(EXERCISE PROMPT) The whole of the data is to be reproduced exactly.

(Items from a dataset)
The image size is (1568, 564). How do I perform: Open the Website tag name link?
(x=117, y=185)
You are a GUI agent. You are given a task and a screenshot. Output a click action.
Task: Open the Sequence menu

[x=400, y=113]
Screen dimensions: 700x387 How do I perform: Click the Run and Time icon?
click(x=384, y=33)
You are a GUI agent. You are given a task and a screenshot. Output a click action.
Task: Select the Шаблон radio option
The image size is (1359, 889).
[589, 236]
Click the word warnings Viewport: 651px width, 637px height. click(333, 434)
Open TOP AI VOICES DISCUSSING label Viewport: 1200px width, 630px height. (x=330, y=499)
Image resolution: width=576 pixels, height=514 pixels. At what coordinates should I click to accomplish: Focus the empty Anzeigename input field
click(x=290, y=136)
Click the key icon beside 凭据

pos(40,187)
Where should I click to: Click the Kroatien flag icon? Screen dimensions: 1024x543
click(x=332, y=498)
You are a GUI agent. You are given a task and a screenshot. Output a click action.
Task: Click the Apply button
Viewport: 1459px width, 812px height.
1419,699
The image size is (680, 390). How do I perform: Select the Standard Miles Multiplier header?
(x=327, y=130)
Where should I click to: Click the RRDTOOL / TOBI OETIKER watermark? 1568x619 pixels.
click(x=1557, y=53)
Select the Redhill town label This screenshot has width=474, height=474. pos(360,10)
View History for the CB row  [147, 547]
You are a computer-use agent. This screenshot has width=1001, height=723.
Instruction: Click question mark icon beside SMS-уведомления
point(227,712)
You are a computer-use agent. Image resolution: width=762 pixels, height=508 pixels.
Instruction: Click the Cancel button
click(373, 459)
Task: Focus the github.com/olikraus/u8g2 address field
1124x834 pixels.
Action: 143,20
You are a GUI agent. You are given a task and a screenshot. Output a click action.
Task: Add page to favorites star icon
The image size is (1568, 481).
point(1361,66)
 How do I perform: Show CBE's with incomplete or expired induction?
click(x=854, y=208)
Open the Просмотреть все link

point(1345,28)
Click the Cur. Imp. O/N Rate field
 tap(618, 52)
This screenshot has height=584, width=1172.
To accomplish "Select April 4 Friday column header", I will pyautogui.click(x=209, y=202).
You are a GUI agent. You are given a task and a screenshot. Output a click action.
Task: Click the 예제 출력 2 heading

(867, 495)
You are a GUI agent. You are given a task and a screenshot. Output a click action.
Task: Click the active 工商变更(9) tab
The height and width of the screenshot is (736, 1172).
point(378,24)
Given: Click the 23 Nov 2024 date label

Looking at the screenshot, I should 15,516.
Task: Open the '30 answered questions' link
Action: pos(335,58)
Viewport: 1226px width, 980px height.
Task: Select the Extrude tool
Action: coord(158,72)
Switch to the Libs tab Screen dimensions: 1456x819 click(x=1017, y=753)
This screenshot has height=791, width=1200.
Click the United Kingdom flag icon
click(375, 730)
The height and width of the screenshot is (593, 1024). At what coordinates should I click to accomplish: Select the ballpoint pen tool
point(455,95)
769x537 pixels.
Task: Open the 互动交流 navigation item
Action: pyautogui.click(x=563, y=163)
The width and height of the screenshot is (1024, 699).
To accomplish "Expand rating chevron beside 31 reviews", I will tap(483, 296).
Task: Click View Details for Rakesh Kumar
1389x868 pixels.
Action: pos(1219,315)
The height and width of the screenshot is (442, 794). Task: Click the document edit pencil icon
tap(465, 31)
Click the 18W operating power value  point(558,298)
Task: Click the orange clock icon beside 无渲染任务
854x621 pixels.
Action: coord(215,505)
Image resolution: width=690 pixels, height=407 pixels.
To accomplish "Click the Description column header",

(EXERCISE RESULT)
The image size is (1568, 564). How do I perform: Open the Website tag name link?
(x=117, y=185)
You are a GUI agent. You are given a task and a screenshot. Output a click action.
Task: Open the Sequence menu

[x=400, y=113]
Screen dimensions: 700x387 How do I perform: Click the Run and Time icon?
click(x=384, y=33)
You are a GUI agent. You are given a task and a screenshot. Output a click action.
Task: Select the Шаблон radio option
The image size is (1359, 889).
[589, 236]
Click the word warnings Viewport: 651px width, 637px height. click(333, 434)
Open TOP AI VOICES DISCUSSING label Viewport: 1200px width, 630px height. (x=330, y=499)
Image resolution: width=576 pixels, height=514 pixels. At what coordinates should I click to accomplish: Focus the empty Anzeigename input field
click(x=290, y=136)
Click the key icon beside 凭据

pos(40,187)
Where should I click to: Click the Kroatien flag icon? Screen dimensions: 1024x543
click(x=332, y=498)
You are a GUI agent. You are given a task and a screenshot. Output a click action.
Task: Click the Apply button
Viewport: 1459px width, 812px height.
1419,699
The image size is (680, 390). How do I perform: Select the Standard Miles Multiplier header?
(x=327, y=130)
Where should I click to: Click the RRDTOOL / TOBI OETIKER watermark? 1568x619 pixels.
click(x=1557, y=53)
Select the Redhill town label This screenshot has width=474, height=474. pos(360,10)
View History for the CB row  [147, 547]
You are a computer-use agent. This screenshot has width=1001, height=723.
Instruction: Click question mark icon beside SMS-уведомления
point(227,712)
You are a computer-use agent. Image resolution: width=762 pixels, height=508 pixels.
Instruction: Click the Cancel button
click(373, 459)
Task: Focus the github.com/olikraus/u8g2 address field
1124x834 pixels.
Action: 143,20
You are a GUI agent. You are given a task and a screenshot. Output a click action.
Task: Add page to favorites star icon
The image size is (1568, 481).
point(1361,66)
 How do I perform: Show CBE's with incomplete or expired induction?
click(x=854, y=208)
Open the Просмотреть все link

point(1345,28)
Click the Cur. Imp. O/N Rate field
 tap(618, 52)
This screenshot has height=584, width=1172.
To accomplish "Select April 4 Friday column header", I will pyautogui.click(x=209, y=202).
You are a GUI agent. You are given a task and a screenshot. Output a click action.
Task: Click the 예제 출력 2 heading

(867, 495)
You are a GUI agent. You are given a task and a screenshot. Output a click action.
Task: Click the active 工商变更(9) tab
The height and width of the screenshot is (736, 1172).
point(378,24)
Given: Click the 23 Nov 2024 date label

Looking at the screenshot, I should 15,516.
Task: Open the '30 answered questions' link
Action: pos(335,58)
Viewport: 1226px width, 980px height.
Task: Select the Extrude tool
Action: coord(158,72)
Switch to the Libs tab Screen dimensions: 1456x819 click(x=1017, y=753)
This screenshot has height=791, width=1200.
Click the United Kingdom flag icon
click(375, 730)
The height and width of the screenshot is (593, 1024). At what coordinates should I click to accomplish: Select the ballpoint pen tool
point(455,95)
769x537 pixels.
Task: Open the 互动交流 navigation item
Action: pyautogui.click(x=563, y=163)
The width and height of the screenshot is (1024, 699).
To accomplish "Expand rating chevron beside 31 reviews", I will tap(483, 296).
Task: Click View Details for Rakesh Kumar
1389x868 pixels.
Action: pos(1219,315)
The height and width of the screenshot is (442, 794). Task: Click the document edit pencil icon
tap(465, 31)
Click the 18W operating power value  point(558,298)
Task: Click the orange clock icon beside 无渲染任务
854x621 pixels.
Action: coord(215,505)
Image resolution: width=690 pixels, height=407 pixels.
To accomplish "Click the Description column header",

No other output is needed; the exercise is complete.